Problem requirements — Copy, from the data below, every line that has "icon" in it.

[Saved entries]

►

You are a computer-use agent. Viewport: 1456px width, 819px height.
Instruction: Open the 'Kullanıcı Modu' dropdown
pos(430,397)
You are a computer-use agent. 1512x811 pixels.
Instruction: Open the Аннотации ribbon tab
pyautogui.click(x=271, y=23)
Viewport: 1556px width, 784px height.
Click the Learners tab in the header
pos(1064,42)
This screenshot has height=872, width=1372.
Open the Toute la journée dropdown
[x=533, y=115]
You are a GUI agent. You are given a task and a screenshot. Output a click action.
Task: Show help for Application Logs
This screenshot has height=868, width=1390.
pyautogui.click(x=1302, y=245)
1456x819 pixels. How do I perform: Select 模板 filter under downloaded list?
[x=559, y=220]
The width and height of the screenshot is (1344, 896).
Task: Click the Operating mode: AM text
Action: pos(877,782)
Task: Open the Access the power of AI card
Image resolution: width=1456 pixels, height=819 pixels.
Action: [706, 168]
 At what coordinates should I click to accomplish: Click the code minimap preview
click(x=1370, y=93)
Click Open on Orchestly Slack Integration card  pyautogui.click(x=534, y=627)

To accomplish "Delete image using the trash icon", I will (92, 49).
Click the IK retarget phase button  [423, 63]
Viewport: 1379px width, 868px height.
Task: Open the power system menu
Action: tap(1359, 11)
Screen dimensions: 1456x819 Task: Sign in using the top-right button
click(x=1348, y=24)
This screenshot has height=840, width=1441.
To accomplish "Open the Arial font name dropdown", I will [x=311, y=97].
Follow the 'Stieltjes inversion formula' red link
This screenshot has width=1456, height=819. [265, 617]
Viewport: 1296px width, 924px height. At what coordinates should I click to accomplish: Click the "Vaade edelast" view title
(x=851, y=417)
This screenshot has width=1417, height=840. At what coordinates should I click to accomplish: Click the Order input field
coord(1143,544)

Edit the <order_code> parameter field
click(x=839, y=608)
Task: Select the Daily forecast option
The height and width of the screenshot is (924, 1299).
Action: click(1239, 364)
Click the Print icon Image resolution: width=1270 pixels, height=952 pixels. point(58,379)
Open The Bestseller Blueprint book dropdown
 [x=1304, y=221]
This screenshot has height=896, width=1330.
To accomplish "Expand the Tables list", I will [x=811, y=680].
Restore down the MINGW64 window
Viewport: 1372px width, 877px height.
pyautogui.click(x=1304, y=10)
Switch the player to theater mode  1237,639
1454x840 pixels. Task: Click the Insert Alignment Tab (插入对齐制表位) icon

◄

Answer to this exercise —
To accomplish "Delete image using the trash icon", I will (92, 49).
Click the Print icon Image resolution: width=1270 pixels, height=952 pixels. point(58,379)
1454x840 pixels. Task: Click the Insert Alignment Tab (插入对齐制表位) icon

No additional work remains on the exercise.